The calorific values of the mentioned fuels are as follows:

1. Cow Dung: The calorific value of cow dung is relatively low, as it contains a significant amount of water and organic matter. It is often used as a fuel in rural areas for cooking and heating, but its efficiency is lower compared to other fuels.
2. Coal: Coal has a higher calorific value compared to cow dung. It is a widely used solid fuel for various applications, including electricity generation, industrial processes, and domestic heating.
3. LPG (Liquefied Petroleum Gas): LPG has a high calorific value, making it a very efficient and clean-burning fuel. It is commonly used for cooking, heating, and in some industrial processes.

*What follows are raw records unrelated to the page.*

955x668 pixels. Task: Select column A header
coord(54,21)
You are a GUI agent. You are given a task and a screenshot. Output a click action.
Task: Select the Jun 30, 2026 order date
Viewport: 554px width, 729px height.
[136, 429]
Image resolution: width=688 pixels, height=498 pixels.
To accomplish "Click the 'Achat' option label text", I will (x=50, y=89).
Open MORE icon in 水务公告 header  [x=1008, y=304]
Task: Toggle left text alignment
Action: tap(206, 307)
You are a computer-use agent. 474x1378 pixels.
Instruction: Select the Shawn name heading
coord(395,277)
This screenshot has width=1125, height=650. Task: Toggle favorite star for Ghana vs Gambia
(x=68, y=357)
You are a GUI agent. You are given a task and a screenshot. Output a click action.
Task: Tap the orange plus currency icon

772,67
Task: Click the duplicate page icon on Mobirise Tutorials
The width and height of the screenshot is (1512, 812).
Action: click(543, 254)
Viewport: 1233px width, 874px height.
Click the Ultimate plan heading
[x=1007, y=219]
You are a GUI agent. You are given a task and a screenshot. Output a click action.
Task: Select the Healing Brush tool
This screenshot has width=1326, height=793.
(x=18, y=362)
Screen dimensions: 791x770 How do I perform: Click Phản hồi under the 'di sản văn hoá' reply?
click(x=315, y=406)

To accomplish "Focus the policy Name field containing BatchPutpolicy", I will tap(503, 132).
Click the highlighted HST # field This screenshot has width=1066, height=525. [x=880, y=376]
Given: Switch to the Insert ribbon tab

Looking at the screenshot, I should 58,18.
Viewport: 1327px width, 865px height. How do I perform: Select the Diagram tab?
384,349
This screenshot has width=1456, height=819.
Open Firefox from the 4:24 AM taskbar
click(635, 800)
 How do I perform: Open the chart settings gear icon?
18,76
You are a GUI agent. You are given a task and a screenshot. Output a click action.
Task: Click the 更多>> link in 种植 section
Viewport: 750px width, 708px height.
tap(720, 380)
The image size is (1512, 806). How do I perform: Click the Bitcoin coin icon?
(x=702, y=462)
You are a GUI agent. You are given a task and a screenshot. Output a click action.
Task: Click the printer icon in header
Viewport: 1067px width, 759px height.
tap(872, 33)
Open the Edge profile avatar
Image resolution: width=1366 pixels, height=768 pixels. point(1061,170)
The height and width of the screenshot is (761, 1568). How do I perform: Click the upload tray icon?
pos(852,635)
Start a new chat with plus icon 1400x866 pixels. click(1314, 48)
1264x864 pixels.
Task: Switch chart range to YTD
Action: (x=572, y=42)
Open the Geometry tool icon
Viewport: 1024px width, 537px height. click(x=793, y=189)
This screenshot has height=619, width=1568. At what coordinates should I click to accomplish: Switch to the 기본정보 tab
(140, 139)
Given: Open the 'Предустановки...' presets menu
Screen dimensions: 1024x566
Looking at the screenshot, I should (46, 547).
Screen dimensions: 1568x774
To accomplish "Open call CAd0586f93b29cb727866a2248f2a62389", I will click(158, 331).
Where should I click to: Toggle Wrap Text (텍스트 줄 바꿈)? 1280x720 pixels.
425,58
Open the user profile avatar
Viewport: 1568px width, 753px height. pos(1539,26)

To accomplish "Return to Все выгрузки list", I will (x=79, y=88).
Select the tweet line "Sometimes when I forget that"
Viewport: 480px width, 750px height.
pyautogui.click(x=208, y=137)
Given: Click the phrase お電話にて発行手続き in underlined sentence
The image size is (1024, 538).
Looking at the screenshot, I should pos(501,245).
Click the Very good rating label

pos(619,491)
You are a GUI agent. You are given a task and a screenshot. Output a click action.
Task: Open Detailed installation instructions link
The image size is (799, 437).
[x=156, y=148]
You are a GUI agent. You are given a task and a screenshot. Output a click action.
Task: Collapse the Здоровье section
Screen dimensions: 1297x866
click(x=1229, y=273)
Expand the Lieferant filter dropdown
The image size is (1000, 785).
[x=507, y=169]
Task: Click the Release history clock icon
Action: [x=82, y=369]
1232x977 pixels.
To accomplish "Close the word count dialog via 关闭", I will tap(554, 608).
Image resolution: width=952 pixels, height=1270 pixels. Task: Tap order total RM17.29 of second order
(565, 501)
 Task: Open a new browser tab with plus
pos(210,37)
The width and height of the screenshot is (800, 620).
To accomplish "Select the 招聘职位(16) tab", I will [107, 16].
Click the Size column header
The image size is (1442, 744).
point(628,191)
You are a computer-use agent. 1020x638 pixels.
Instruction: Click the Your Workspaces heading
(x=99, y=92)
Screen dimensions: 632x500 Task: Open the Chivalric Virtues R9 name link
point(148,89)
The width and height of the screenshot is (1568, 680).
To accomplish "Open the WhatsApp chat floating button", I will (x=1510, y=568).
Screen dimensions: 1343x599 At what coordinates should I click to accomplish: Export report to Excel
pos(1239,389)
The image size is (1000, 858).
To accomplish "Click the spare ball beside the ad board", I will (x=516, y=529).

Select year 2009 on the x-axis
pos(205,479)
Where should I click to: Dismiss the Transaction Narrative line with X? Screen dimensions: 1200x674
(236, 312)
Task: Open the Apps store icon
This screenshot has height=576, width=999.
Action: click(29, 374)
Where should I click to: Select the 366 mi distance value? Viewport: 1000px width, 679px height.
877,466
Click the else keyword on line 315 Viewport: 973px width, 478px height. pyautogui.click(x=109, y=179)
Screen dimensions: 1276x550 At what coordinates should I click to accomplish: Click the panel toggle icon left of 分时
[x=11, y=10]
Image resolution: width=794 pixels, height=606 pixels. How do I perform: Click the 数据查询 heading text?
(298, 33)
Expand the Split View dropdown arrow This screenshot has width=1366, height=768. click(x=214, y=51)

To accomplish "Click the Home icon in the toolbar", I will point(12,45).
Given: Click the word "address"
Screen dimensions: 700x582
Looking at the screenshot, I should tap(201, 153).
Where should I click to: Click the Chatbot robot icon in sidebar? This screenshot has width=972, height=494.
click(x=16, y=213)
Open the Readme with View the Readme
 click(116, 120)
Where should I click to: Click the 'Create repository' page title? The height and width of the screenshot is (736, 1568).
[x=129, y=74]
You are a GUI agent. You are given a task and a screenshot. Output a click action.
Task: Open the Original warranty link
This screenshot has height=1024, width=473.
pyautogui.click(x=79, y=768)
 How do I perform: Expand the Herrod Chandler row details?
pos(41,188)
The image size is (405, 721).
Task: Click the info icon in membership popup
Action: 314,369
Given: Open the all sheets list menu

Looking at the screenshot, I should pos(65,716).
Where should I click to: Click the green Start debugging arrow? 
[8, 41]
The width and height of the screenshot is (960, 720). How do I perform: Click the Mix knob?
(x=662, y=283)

Burning of Fuels Leads to Harmful Products

1. Unburnt Carbon Particles:
   • Source: Wood, coal, petroleum.
   • Effect: Release of fine carbon particles leading to respiratory diseases, such as asthma.
2. Carbon Monoxide (CO) Gas:
   • Source: Incomplete combustion of fuels.
   • Effect: Extremely poisonous gas; can be lethal in closed spaces.
3. Carbon Dioxide (CO₂) Emission:
   • Source: Combustion of most fuels.
   • Effect: Increased concentration contributes to global warming.
4. Sulfur Dioxide (SO₂) and Oxides of Nitrogen (NOx) Emission:
   • Source: Burning coal and diesel; petrol engines.
   • Effect: Formation of sulfur dioxide and nitrogen oxides leads to acid rain, harmful to crops, buildings, and soil.